Le film est exactement comme le personnage de Sean Penn : lourd, imbus de lui-même et replié sur sa propre légende. La scène où je-ne-sais-pas-qui fait répéter cent fois le nom de Barbra Streisand au gamin qui ne le prononce pas correctement est ahurissante - elle m'a causé à peu près la même gène que si j'avais vu en présence d'amis étrangers un film avec Frank Dubosc faisant une blague sur Michel Drucker. Paul Thomas Anderson filme une civilisation close sur elle-même, comme si elle n'étouffait pas de cette étroitesse. Il déploie tous ses efforts de séduction pour rendre cool une histoire de gamin qui veut vendre des lits à eau et devenir riche (la grande affaire de tous les films américains de ces dernières années, comme s'il n'y avait vraiment plus rien d'autre que le blé et la réussite). Cool, ça veut dire sensible : l'amour est la valeur ajoutée de la petite entreprise de ce jeune monstre à qui personne ne dit d'apprendre quoi que ce soit. L'existence telle que Paul Thomas Anderson la représente ne m'intéresse absolument pas. J'ai l'impression que chaque scène m'indique comment il faut désirer, que chaque cadre reproduit la normativité à l'oeuvre dans la société, que chaque plan vient endiguer et circonscrire ce qui pourrait en déborder. (Exactement l'inverse de Compartiment n°6, duquel je ne démords pas.)

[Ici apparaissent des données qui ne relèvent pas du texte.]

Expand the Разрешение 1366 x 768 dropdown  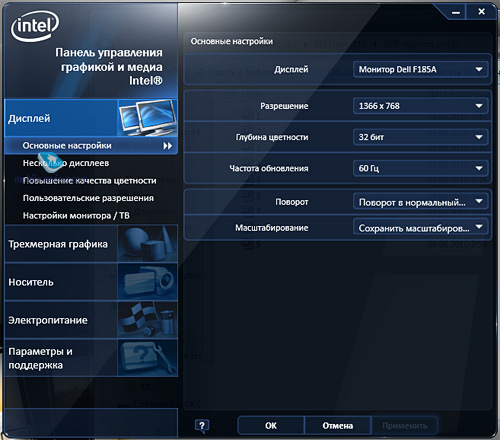pos(421,106)
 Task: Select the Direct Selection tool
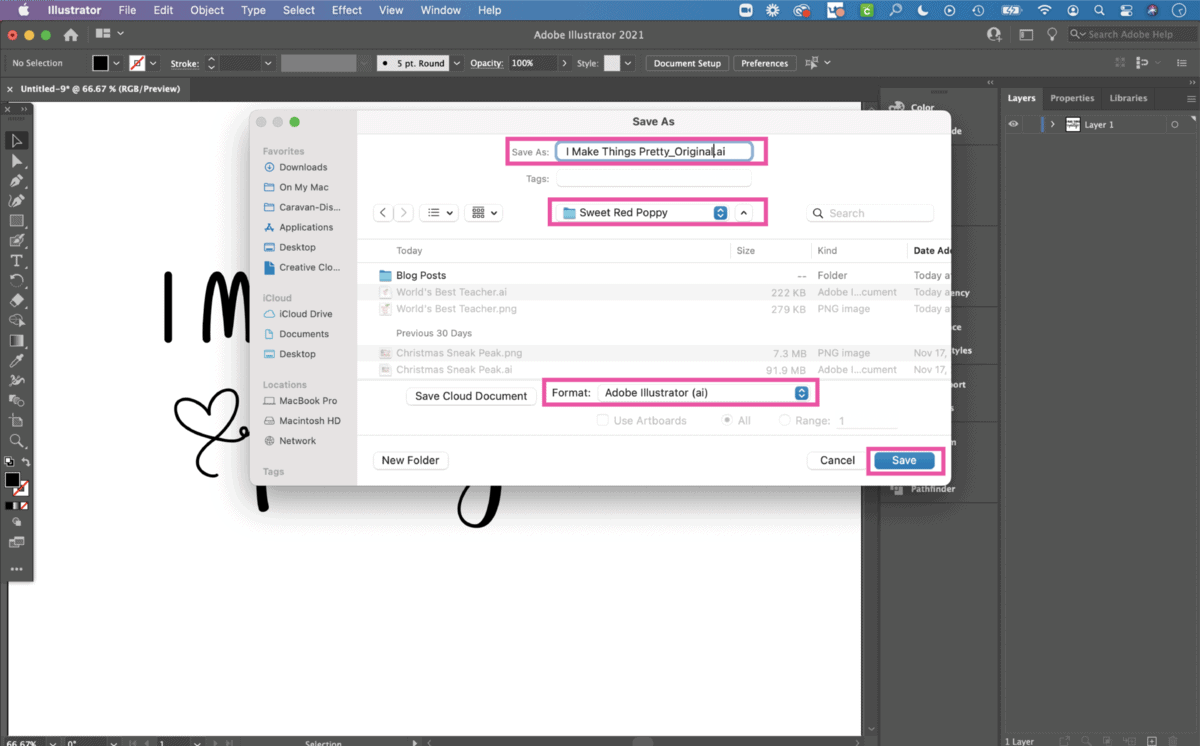[x=17, y=160]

Licorice Pizza est une histoire d'amour mou. La première étreinte entre les deux personnages a lieu dans le reflet d'une vitre : c'est dire à quel point la préoccupation du cinéaste n'est autre que la stylisation de ses petites scènes. Et on finit par un gros I love you Gary bien explicatif, prononcé par la jeune femme et sans réponse de la part du gamin chef d'entreprise, parce que les garçons les filles les sentiments etc... On connaît la musique et on n'en changera jamais. Tout le but du film est d'avoir la fille (to get her). D'ailleurs je trouve le procédé très limite : Paul Thomas Anderson, en prenant le contre-pied de la différence d'âge habituelle dans les histoires d'amour (le garçon est mineur, la fille est majeure), et en situant son film dans les années 70, pense sans doute pouvoir esquiver toutes les questions qui se posent aujourd'hui sur la représentation des rapports homme/femme. Et c'est vrai que le film en est totalement exempt : déferlante de blagues de cul, représentation hyper-éculée d'un homosexuel (ça fait rire qui ?), rapports de pouvoir sans révolte (malgré tout, la meuf finit en maillot de bain dans le magasin de son prétendant, à vendre des saletés ; puis se fait renifler par un gars qui veut lui apprendre à conduire un camion ; taper les fesses par son précédent patron ; bousculer par des dizaines de gamins ; planter dans un faux rencard par un homo qui cherche une couverture ; menacer par une sorte de faux espion arrogant jusqu'à ce que son collègue vienne lui régler son compte... et j'en passe : j'ai du mal à ne pas voir un certain sadisme misogyne à l'oeuvre). Toute l'entreprise du film est de geler la pensée à l'endroit où il pourrait y avoir un problème, et de nous dire comment on aime et comment il faut vivre, parce que c'est quand même sympa, il faut rendre hommage au passé, gnagnagna.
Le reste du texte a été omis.